Unfortunately, this intriguing setup, which promises a sci-fied take on a classically Gothic setup, ends up feeling underexploited. A big reason is clearly the limitations of the budget.

I don’t look down upon a film for having a low budget. I don’t think any fan of arthouse or independent cinema could ever justify such an attitude. But I do think that, to execute certain concepts, a certain level of resources is required. Low budget charm is all well and good; but sometimes, a film’s resources can be so limited that a great portion of its central concept gets lost. And in this case, the plain sets and scenery don’t evoke a far-distant future to any significant degree. And while this might be forgivable in a film where the  setting was more incidental, it becomes noticeable in a movie that is centered on the novelty of “vampires in space.”

There are moments of brilliance, to be sure, where the limited budget evokes the setting in a creative, surrealistic manner (most prominently in several brief shots of uncanny, slightly-off miniature models of characters wandering the planet’s surface or hurtling through space).
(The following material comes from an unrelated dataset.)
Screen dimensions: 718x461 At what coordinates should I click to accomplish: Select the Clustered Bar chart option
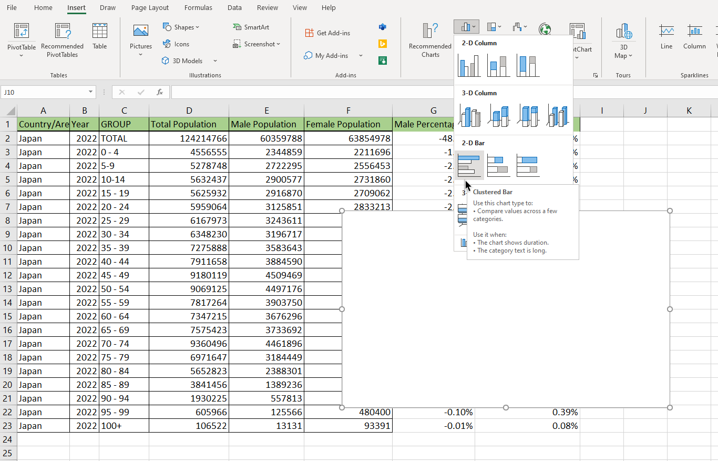(469, 165)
Moreover, there’s a classic subplot centered on Adrianna struggling to reconcile her emotions with her artificial nature, and all that. I get the sense that it’s there to reinforce the connection to classic science fiction; but despite taking up a good portion of the film’s midsection, it doesn’t go anywhere or relate to the plot in any significant manner (though, not being an expert in classic vampire lore, I’m more than ready to admit I might be missing a reference). If nothing else, I’d have appreciated a few more scenes of the wisecracking space roach; sure, he also had little bearing on the central plot, but he was far and away the most entertaining character.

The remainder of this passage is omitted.